Skilldo is a 7-stage LLM pipeline that generates SKILL.md files for software libraries: extractmaplearnfactscreatereviewtest

Stages 1-3 gather library metadata (source files, docs, dependencies, version). Stage 4 (facts) extracts a compact truth table with negative assertions from stages 1-3. Stage 5 generates the SKILL.md. Stage 6 reviews for accuracy/safety. Stage 7 validates with generated test code.

Installation

# Homebrew
brew install skilldoai/tap/skilldo

# From source
cargo install --path .

Quick Start

# Generate a SKILL.md for the current repo
skilldo generate

# Generate for a specific repo path
skilldo generate /path/to/library

# Specify language explicitly
skilldo generate --language python

# Use a specific config
skilldo generate --config skilldo.toml

Configuration (skilldo.toml)

Skilldo uses TOML config files. Place skilldo.toml in the repo root, or pass --config.

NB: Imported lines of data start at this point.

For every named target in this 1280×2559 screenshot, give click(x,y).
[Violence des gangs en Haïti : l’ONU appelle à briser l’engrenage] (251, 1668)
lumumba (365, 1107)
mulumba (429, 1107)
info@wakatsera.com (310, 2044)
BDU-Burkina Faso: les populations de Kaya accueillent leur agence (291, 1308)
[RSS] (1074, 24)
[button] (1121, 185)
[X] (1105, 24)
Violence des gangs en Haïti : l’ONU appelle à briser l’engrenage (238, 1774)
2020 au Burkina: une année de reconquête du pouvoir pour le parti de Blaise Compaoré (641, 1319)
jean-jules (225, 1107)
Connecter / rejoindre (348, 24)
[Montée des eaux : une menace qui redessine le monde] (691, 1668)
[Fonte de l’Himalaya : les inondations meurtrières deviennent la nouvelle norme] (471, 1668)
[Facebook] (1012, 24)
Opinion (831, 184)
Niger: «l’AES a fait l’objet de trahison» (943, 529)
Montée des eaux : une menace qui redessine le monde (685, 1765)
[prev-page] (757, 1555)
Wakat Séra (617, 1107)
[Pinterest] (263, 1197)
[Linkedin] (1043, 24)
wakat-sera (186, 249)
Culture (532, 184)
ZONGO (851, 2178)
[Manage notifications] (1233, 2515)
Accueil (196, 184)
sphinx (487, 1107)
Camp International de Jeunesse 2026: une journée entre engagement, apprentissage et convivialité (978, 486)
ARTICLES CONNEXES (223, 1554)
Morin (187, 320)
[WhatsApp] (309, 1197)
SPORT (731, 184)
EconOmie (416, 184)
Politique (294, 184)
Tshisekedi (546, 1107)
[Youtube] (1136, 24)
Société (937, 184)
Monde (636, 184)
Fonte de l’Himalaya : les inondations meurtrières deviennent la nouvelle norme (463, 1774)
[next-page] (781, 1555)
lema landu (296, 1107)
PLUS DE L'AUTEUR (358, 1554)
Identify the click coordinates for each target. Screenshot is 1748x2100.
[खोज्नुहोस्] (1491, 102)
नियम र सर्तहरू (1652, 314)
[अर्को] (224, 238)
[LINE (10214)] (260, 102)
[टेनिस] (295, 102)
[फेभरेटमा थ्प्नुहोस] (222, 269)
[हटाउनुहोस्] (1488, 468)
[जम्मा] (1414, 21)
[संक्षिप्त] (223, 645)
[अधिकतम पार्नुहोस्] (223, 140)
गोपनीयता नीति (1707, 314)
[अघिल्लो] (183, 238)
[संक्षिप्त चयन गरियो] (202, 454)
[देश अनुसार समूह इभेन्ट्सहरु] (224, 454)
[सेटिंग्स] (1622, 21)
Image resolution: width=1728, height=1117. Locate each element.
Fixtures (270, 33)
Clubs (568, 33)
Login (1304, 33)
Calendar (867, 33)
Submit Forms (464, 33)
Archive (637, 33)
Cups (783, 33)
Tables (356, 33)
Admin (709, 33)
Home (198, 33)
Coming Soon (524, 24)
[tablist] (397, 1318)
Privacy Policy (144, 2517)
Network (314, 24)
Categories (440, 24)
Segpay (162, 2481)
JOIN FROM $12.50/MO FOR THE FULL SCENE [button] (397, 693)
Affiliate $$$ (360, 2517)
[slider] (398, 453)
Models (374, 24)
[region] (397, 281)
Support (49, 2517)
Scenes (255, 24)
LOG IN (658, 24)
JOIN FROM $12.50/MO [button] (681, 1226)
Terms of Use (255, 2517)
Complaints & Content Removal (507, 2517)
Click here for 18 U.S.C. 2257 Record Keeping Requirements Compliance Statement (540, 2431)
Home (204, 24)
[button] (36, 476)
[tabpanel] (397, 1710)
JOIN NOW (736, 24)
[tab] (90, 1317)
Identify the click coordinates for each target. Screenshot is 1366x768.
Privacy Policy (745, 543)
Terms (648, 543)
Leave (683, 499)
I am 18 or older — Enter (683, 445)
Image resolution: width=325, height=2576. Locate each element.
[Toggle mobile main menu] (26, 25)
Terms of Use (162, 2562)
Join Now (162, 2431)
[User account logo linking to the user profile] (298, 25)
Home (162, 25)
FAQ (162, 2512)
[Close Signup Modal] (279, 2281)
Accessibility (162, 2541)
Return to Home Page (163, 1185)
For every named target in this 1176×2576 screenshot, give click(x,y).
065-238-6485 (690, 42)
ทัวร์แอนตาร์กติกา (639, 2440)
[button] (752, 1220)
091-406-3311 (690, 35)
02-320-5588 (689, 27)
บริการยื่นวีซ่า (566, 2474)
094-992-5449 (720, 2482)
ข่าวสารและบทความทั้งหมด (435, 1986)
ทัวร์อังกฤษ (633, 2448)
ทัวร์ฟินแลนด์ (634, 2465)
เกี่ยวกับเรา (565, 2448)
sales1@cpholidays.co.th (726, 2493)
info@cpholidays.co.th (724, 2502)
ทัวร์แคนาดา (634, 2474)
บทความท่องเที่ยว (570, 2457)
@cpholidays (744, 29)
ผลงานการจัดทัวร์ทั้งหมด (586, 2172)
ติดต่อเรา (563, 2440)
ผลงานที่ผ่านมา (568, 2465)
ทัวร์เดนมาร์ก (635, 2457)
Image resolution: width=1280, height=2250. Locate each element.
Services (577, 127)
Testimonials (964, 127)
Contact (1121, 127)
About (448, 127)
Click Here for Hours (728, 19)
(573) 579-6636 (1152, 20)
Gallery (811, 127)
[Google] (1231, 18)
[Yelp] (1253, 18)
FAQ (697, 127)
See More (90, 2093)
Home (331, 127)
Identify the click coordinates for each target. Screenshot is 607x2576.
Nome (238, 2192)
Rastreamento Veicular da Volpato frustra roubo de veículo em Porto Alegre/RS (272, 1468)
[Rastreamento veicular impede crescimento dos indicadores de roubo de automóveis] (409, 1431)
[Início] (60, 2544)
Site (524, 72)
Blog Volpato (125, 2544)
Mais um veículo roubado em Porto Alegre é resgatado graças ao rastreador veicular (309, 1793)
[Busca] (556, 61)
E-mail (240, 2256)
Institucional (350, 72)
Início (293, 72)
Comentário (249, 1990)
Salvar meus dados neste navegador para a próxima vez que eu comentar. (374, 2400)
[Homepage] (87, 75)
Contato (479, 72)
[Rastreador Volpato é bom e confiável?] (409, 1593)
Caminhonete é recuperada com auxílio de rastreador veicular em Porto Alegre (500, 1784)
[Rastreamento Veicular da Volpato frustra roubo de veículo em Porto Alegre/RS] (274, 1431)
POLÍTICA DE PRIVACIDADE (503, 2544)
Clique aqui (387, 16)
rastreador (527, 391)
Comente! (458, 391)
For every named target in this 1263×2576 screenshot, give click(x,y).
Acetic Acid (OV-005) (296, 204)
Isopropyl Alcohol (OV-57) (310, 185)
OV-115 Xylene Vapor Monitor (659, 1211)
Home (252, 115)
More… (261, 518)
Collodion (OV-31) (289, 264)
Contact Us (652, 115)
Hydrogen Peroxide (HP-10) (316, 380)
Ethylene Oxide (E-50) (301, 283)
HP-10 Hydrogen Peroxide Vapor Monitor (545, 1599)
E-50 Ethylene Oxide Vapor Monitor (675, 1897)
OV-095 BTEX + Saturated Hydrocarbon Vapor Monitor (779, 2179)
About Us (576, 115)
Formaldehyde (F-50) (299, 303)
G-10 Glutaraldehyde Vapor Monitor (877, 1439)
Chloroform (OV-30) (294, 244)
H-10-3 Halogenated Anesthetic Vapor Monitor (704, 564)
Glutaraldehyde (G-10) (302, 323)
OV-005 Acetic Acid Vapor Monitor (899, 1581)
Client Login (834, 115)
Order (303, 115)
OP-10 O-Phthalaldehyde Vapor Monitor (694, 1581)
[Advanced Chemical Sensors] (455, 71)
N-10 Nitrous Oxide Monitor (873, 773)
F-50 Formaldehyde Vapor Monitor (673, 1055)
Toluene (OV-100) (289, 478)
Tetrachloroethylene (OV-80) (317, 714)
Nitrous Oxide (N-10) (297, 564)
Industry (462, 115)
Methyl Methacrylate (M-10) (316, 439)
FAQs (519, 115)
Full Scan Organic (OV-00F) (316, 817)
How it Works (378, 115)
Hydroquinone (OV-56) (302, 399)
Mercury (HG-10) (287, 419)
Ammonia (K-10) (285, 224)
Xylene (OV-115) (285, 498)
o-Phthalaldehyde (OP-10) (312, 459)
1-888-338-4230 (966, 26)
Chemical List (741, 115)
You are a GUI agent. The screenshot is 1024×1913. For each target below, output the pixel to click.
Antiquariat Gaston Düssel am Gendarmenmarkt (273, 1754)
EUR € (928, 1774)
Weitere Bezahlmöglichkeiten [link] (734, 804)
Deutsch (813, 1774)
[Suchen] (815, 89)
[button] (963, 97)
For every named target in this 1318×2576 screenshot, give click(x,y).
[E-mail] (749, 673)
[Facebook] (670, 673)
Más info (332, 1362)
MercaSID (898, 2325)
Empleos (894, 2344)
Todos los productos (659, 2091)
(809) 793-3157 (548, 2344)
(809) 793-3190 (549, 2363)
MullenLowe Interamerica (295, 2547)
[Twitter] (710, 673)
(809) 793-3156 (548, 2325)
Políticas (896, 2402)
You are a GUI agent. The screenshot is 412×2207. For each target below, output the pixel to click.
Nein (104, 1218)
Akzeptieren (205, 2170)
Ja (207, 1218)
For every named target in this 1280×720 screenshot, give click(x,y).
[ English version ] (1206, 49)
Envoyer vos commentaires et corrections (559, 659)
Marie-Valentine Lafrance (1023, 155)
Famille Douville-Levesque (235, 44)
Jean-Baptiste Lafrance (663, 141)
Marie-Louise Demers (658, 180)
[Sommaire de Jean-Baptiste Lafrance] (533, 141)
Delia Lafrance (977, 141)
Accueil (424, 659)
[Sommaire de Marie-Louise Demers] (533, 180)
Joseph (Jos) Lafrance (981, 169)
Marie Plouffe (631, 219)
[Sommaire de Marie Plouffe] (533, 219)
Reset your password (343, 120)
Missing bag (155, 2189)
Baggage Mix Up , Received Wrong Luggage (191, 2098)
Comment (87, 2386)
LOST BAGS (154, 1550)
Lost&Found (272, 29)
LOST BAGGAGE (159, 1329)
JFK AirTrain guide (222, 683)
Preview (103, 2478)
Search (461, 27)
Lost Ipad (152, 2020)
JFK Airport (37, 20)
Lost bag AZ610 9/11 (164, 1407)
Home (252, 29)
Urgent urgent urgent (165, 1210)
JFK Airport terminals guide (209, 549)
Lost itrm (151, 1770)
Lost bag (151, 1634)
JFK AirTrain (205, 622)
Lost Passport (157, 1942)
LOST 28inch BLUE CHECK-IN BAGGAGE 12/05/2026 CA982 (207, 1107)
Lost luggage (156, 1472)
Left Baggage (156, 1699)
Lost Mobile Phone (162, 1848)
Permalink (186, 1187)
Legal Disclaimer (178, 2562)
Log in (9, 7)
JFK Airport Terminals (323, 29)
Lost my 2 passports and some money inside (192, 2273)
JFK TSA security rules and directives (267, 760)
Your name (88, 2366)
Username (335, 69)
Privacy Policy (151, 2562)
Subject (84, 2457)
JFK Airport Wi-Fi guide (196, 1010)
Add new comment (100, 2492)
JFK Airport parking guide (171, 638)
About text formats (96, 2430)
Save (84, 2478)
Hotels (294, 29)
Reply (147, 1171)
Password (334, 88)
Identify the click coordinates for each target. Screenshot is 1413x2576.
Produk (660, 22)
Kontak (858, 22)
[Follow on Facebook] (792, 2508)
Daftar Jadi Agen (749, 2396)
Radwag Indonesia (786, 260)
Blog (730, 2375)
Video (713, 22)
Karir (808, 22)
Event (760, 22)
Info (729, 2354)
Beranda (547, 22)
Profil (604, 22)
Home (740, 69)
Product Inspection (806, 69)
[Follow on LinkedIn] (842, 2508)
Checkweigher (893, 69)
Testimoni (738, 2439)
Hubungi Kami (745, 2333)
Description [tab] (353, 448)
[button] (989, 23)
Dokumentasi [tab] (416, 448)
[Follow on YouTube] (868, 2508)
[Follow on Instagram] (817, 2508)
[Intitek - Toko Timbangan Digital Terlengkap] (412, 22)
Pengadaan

Minimal config (single provider)

[llm]
provider_type = "anthropic"          # anthropic, openai, gemini, openai-compatible, chatgpt
model = "claude-sonnet-4-6"
api_key_env = "ANTHROPIC_API_KEY"  # env var name containing the key

[generation]
max_retries = 10                # retry on lint/test failures
# telemetry = true              # opt-in: log runs to ~/.skilldo/runs.csv

Per-stage model overrides

Different models can be used for review and test stages:

[llm]
provider_type = "anthropic"
model = "claude-sonnet-4-6"
api_key_env = "ANTHROPIC_API_KEY"

[generation]
enable_test = true
enable_review = true
test_mode = "thorough"          # thorough, quick, adaptive, minimal

[generation.review_llm]
provider_type = "openai"
model = "gpt-5.2"
api_key_env = "OPENAI_API_KEY"

[generation.test_llm]
provider_type = "openai"
model = "gpt-5.2"
api_key_env = "OPENAI_API_KEY"

Local models (Ollama)

[llm]
provider_type = "openai-compatible"
model = "qwen3-coder:latest"
base_url = "http://localhost:11434/v1"
api_key_env = "none"            # Ollama doesn't need a key

CLI provider (use existing CLI tools as LLM backend)

[llm]
provider_type = "cli"
model = "claude-sonnet-4-6"
cli_command = "claude"
cli_args = ["-p", "--no-session-persistence", "--output-format", "text", "--dangerously-skip-permissions"]
request_timeout_secs = 900

Supported CLI tools: claude, codex, gemini. The prompt is piped via stdin; response captured from stdout.

Optional: declare how the CLI accepts system prompts natively:

cli_system_args = ["--system-prompt-file"]  # for claude (reads from temp file)
# cli_system_args = ["-s"]            # for codex

When cli_system_args is set, instructions go through the native system channel instead of being concatenated into stdin.

Custom base URL (Bedrock, Vertex AI, proxies)

All providers support optional base_url for custom endpoints:

# Anthropic via AWS Bedrock
[llm]
provider_type = "anthropic"
base_url = "https://bedrock-runtime.us-east-1.amazonaws.com"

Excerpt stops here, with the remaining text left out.